Atawan is a village in Dih block of Rae Bareli district, Uttar Pradesh, India. It is located 32 km from Raebareli, the district headquarters. As of 2011, it has a population of 2,108 people, in 346 households. It has one primary school and no healthcare facilities, and it does not host a permanent market or a weekly haat. It is the headquarters of a nyaya panchayat, which also includes 9 other villages.

The 1951 census recorded Atawan as comprising 5 hamlets, with a total population of 793 people (419 male and 374 female), in 163 households, and 159 physical houses. The area of the village was given as 886 acres. 22 residents were literate, all male. The village was listed as belonging to the pargana of Parshadepur and the thana of Nasirabad.

The 1961 census recorded Atawan as comprising 5 hamlets, with a total population of 670 people (368 male and 302 female), in 158 households, and 143 physical houses. The area of the village was given as 886 acres and it had electricity at that point.

The 1981 census recorded Atawan as having a population of 1,282 people, in 273 households, and having an area of 358.56 hectares. The main staple foods were listed as wheat and rice.

The 1991 census recorded Atawan as having a total population of 1,456 people (739 male and 717 female), in 372 households and 372 physical houses. The area of the village was listed as 367 hectares. Members of the 0-6 age group numbered 311, or 21% of the total; this group was 49% male (151) and 51% female (160). Members of scheduled castes made up 37% of the village's population, while no members of scheduled tribes were recorded. The literacy rate of the village was 27% (287 men and 108 women). 402 people were classified as main workers (395 men and 7 women), while 187 people were classified as marginal workers (all women); the remaining 767 residents were non-workers.
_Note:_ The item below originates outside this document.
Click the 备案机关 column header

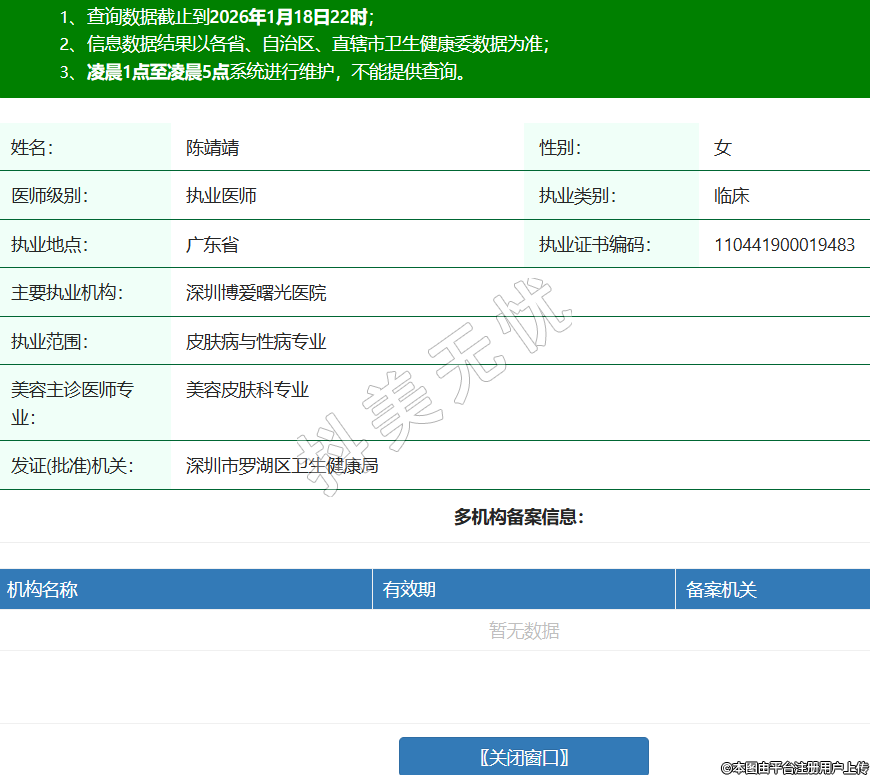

The breakdown of main workers by employment category was as follows: 328 cultivators (i.e. people who owned or leased their own land); 51 agricultural labourers (i.e. people who worked someone else's land in return for payment); 0 workers in livestock, forestry, fishing, hunting, plantations, orchards, etc.; 0 in mining and quarrying; 0 household industry workers; 3 workers employed in other manufacturing, processing, service, and repair roles; 1 construction worker; 2 employed in trade and commerce; 5 employed in transport, storage, and communications; and 12 in other services.